Sí. De no tener para comer. Yo no vengo de que mis padres me hayan dado todo, o de Operación Triunfo. Vengo de boxear, de hacer canciones a mi rollo, de contratar a un tío que grababa videoclips por cien pavos, subirlo a YouTube y que se haga viral. Sé lo que vale un euro.

¿Por eso le gusta llevar miles de ellos encima en billetes?

Claro. Imagínate pasar un día por una tienda de Gucci, ver un piquete guapo de 6.000 euros, no poder comprármelo y que al día siguiente ya no esté.

Un drama consumista.

Sí, me he vuelto un consumista de cojones. Me doy caprichos para mí y los míos a diario. Me gustan los coches. Vendí el Ferrari porque a mi abuela le costaba entrar, y ahora estoy a ver si me compro un Lambor. Pero, quitando eso, no soy ostentoso.

¿Y ese cadenón que lleva?

Toda la vida me ha gustado el oro y la ropa de marca. Antes quería y no podía. Ahora puedo.

¿Antes iba a los outlets?

No, había un gitano amigo mío que robaba la ropa y me la vendía a mitad de precio.

¿Ahí no ve delito?

Depende. Veo delito en robar a alguien, porque no sabes el esfuerzo que le lleva tener lo que tiene. Pero robarle tres camisetas a unos grandes almacenes que te están robando a ti, no es malo. Tengo mi propio código penal.
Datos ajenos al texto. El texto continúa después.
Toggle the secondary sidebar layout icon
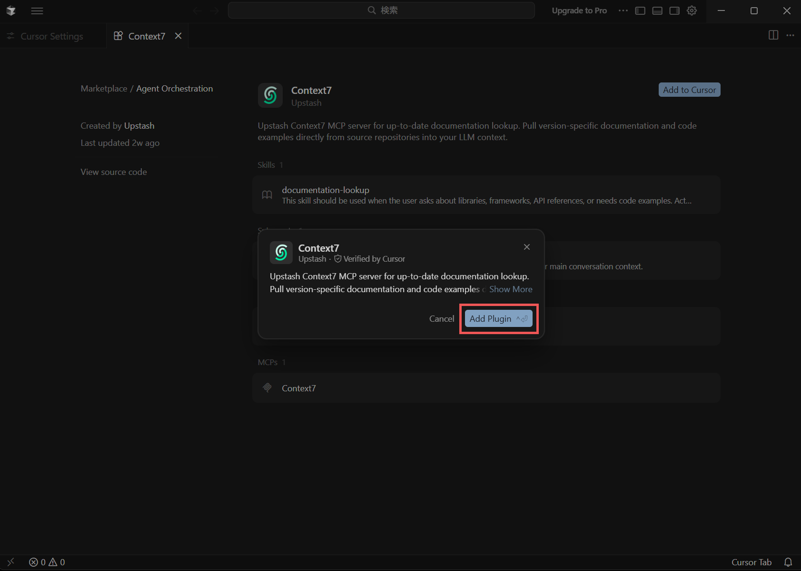The width and height of the screenshot is (801, 571). click(x=674, y=10)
¿Y cuál es el peor delito en él?

Ser un chivato, un asesino, un violador o un maltratador. Odio a los maltratadores.

Creo que ha contratado a sus amigos del barrio de asistentes.
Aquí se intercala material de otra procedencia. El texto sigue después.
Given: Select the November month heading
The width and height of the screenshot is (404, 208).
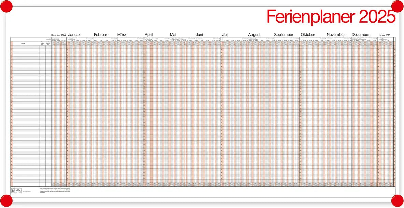Looking at the screenshot, I should (x=336, y=35).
Sí. He empleado a mis colegas para que no estén en la calle haciendo cosas que no me gustan. Es muy difícil salir de la zona oscura. O te vas muy lejos, o sales con los pies por delante.

¿Y usted cómo ha salido?

No he salido. Sigo viviendo en Panben [Pan Bendito]. Sé quién soy y de dónde vengo. Y si me vienen mal dadas, estoy preparado para la hostia. De otra cosa no sé, pero de hostias entiendo.

¿Nota miradas por encima del hombro en otros ambientes?

No. Siempre he sabido defenderme. Doy mi vida y mi verdad, y eso la gente lo nota y lo acepta.

'Iluminati', 'Tomson'... ¿De dónde se saca esas palabras?

Me las invento. Tengo ese talento desde crío. Tengo mi propio diccionario. Soy académico de la real academia de Pan Bendito. Imagínate lo chulo que sería eso.

¿Las palabras son música?

Todo es música. Desde el ruido del bote de Coca-Cola que se le cae a un crío por la calle y estalla. Todo es bonito. Solo hay que ver el lado bueno de las cosas.

¿En eso consiste la vida?

Chachi. Exactamente en eso. Y en no tener la piel tan fina. Ni contigo, ni con la gente. Hay cosas que pasan y no puedes hacer nada. Tú no eres Dios. Entonces, si no puedes solucionar, al menos únete, ayuda. No sé explicarlo.

Si no puedes solucionar el paro, da curro a tus colegas.

Chachi. Yo puedo hacer que haya 15 parados menos. Te digo más: 15 son los que van conmigo en mi furgoneta. Pero yo doy de comer a cienes de personas, perdón, a cientos.

Y así duerme tranquilo.

Chachi. Esa es mi penitencia para pagar cuando era malo.